> **CHALLENGE**
Collect every line of the listing below that contains the word "Click".

> **DATA LINES**
** start **
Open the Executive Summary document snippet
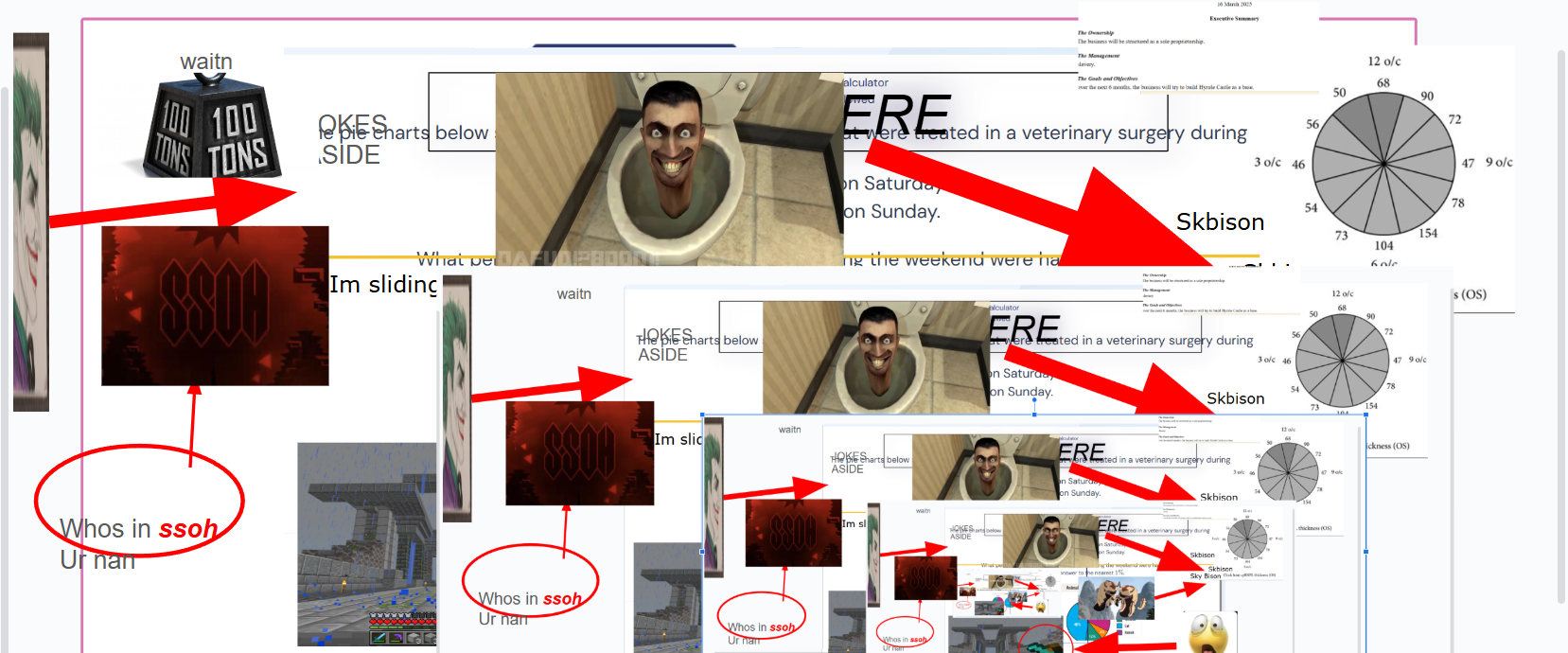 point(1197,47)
** end **
** start **
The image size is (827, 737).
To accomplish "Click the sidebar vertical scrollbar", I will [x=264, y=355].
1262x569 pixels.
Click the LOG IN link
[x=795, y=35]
** end **
> **WRITTEN SOLUTION**
To accomplish "Click the sidebar vertical scrollbar", I will [x=264, y=355].
Click the LOG IN link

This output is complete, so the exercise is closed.